Baucus Statement on Trade Enforcement

Hearing Statement of Senator Max Baucus (D-Mont.)
Regarding Trade Enforcement

In Measure for Measure, Shakespeare wrote: “The law hath not been dead, though it hath
slept.”

The same could be said of our trade enforcement laws.

The administration has many tools to enforce trade agreements and trade remedy laws. It
has the World Trade Organization Dispute Settlement Body to resolve violations of WTO
agreements. It has Section 301 to fight market access barriers. It has Special 301 to
address intellectual property infringements abroad. And it has Section 421 to remedy
Chinese import surges that cause injury here at home.

But having these rules on the books is not enough. The Government needs to enforce
them.

We in Congress often single out the Office of the U.S. Trade Representative for not doing
enough to enforce our trade agreements. We sometimes forget that in recent years,
USTR has launched some significant enforcement cases. It brought cases against China’s
weak intellectual property enforcement regime, against Mexico’s discriminatory
telecommunications barriers, and against European aerospace subsidies.

But USTR can and should do more. And Congress can help USTR to do more by
updating its trade enforcement tools.

Many of the trade enforcement tools that USTR uses today were created decades ago.

Congress created them to address different problems, in a very different world.

For example, in 1974, Congress created Section 301 to begin opening foreign countries to
American exports.
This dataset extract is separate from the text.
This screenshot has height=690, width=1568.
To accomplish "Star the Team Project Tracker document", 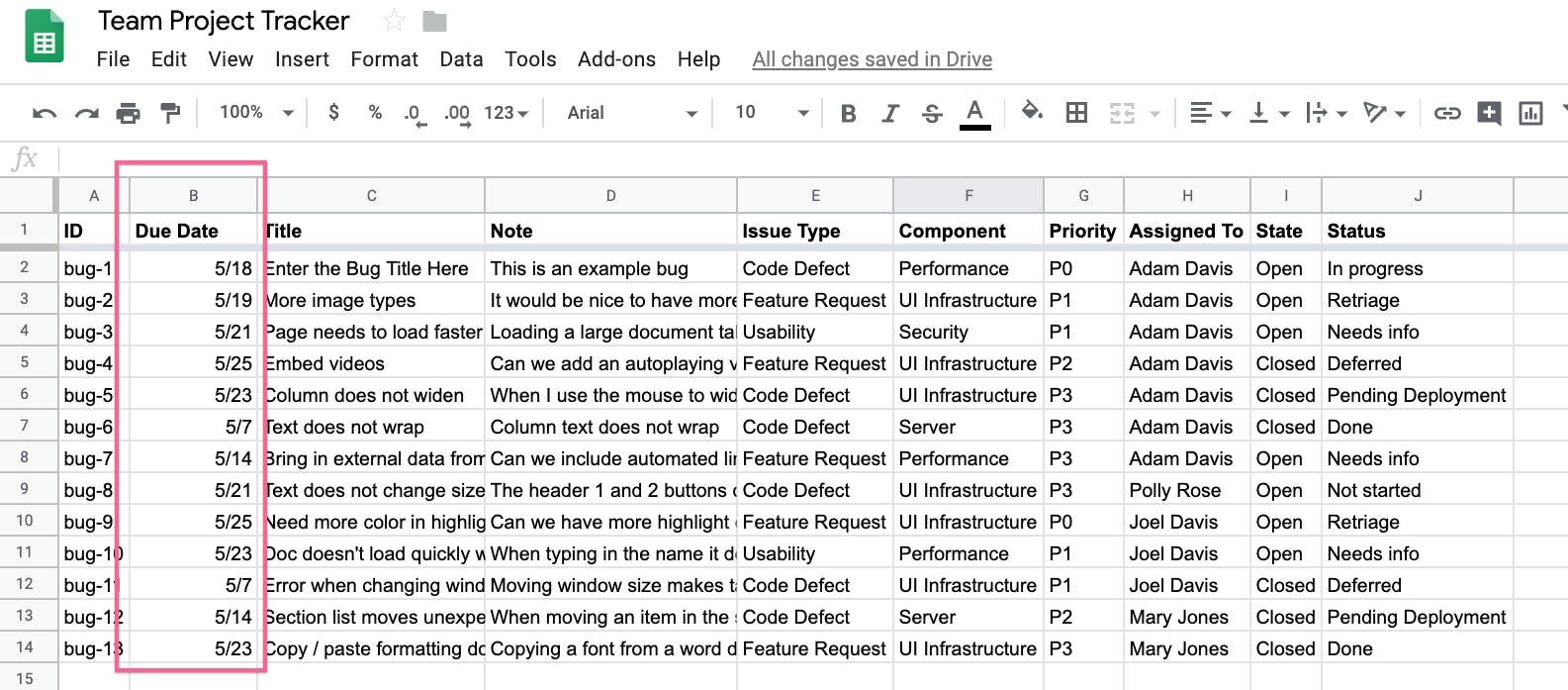I will coord(394,21).
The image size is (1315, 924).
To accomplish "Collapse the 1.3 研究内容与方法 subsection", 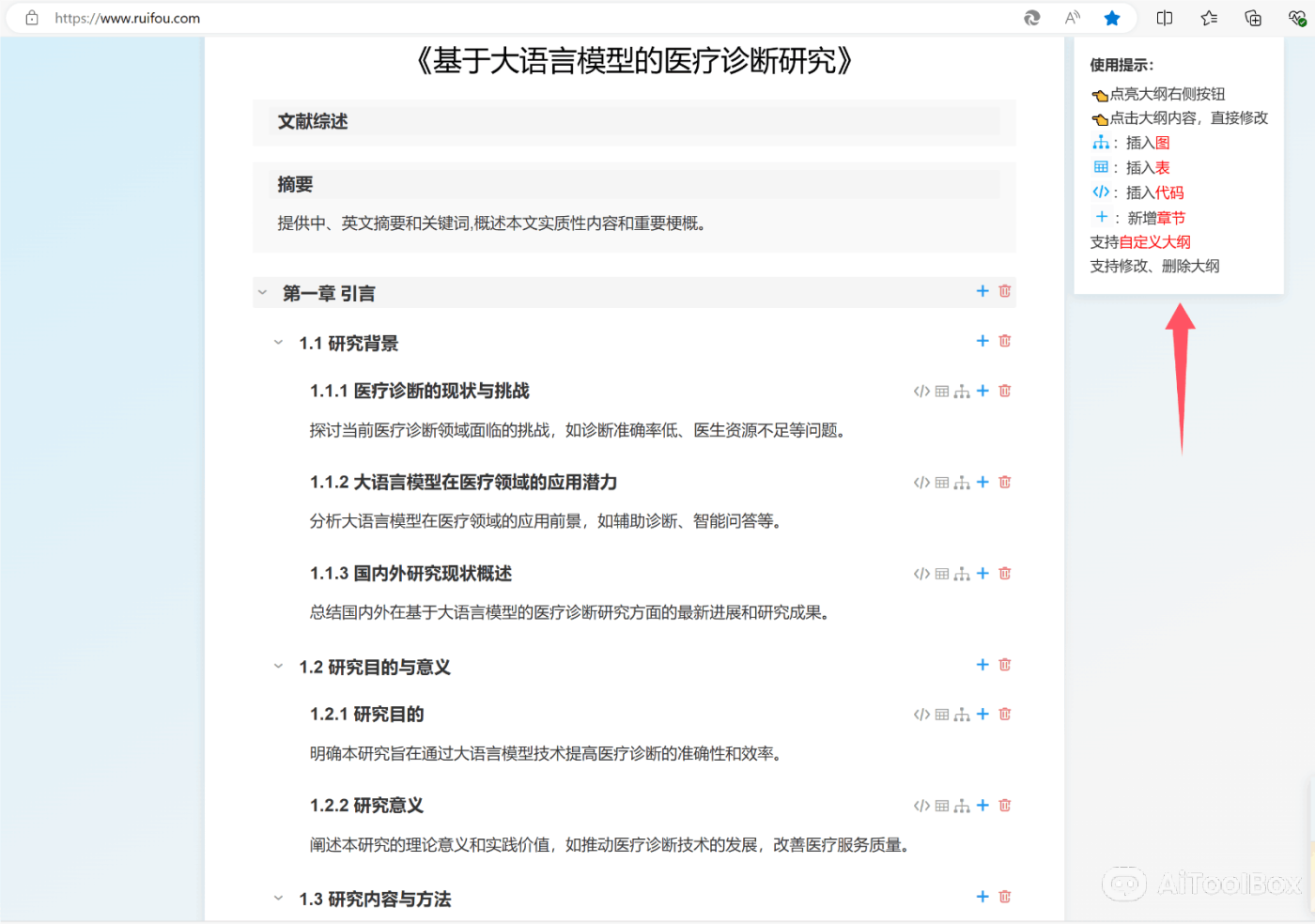I will tap(278, 899).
But the rules that govern our trade with those countries have changed
dramatically since then.

In 1974, America was party to one trade agreement — the General Agreement on Tariffs
and Trade, or GATT. Since then, the GATT has been dismantled, the WTO has been
established, and America has entered into 11 bilateral and regional trade agreements. A
complex web of interconnecting and often contradictory rules now regulates our trade
with other countries.

Our economy has also changed since 1974. Exports are more than ten times higher. The
Internet and other forms of electronic trading have revolutionized international
commerce, and America has shifted from a goods-based economy to a services- and
knowledge-based economy.

But our enforcement tools have not kept pace.

That’s why I introduced the Trade Enforcement Act of 2007 with Senators Hatch and
Stabenow. It can help to ensure that the administration has the resources that it needs to
enforce our existing trade laws. It can help to provide accountability when the
administration does not enforce those laws. And it can help to create new tools to
address the enforcement priorities of the 21st century.

The bill would significantly bolster enforcement of our trade agreements abroad. Among
other things, it would require USTR to provide an annual report to Congress identifying
its trade enforcement priorities for the upcoming year. And it would create a Senate confirmed Chief Enforcement Officer at USTR to ensure that those priorities are
thoroughly investigated and prosecuted.

The bill would also bolster enforcement of our trade remedy laws here at home. It would
limit the President’s ability to deny relief in Section 421 China safeguard cases. That has
happened all too frequently in recent years.

And it would help U.S. companies to obtain relief from subsidized imports. It would
clarify that the Commerce Department may apply countervailing duties to nonmarket
economies.

So let us wake up our trade laws. Let us ensure that the administration enforces them as
much as it can. And for the sake of our farmers, ranchers, manufacturers, and service
suppliers, let us ensure that our trade laws do not remain asleep.